Context: After the report/ and usage/ extractions (the usage_*.py + pricing_runtime.py trio moved into usage/ the same way), we need a rule for when the next grouping is worth doing — otherwise every refactor devolves into debating taste.

Decision: Promote top-level modules into a subpackage when three or more of them form a directed import cluster. Two files is too thin to justify the restructuring cost (directory, __init__.py, importer updates, import-linter contract rewrites). Examples:

report/ (4 files: html_report, aggregation, buckets, template) — promoted.
usage/ (3 files: backends, resolution, pricing_runtime — backends imports resolution, pricing_runtime imports resolution) — promoted.
git/ (git_hooks.py + git_state.py, 2 files) — not promoted.
One-file concerns (bootstrap.py, workflow_fsm.py, observability.py, storage.py, …) — stay flat.

When promoting, drop leading underscores from files whose privacy the new package boundary already expresses (_report_aggregation.py → report/aggregation.py).
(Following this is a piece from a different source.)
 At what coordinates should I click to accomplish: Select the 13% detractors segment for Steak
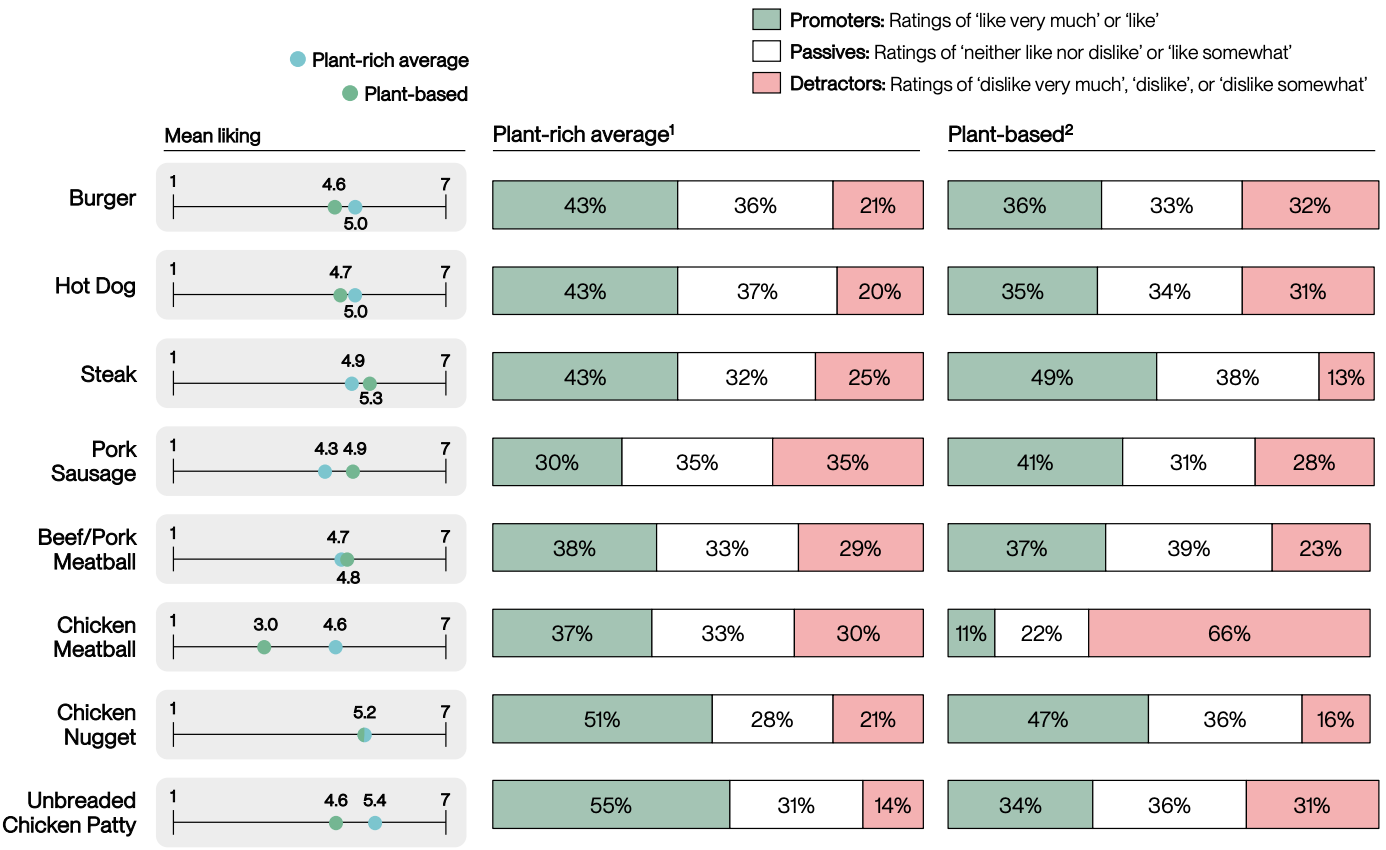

Collapse the matching ai_agents_metrics.<module> entries in import-linter’s “no cli import” contract into a single ai_agents_metrics.<pkg> entry — as_packages=True covers the subtree.

Trade-offs: The threshold is a judgement call, not a rigid rule. Two files that are about to grow into three can be grouped pre-emptively if the third is already in a PR. Conversely, three files without real coupling (only thematic similarity) are not a cluster — don’t promote.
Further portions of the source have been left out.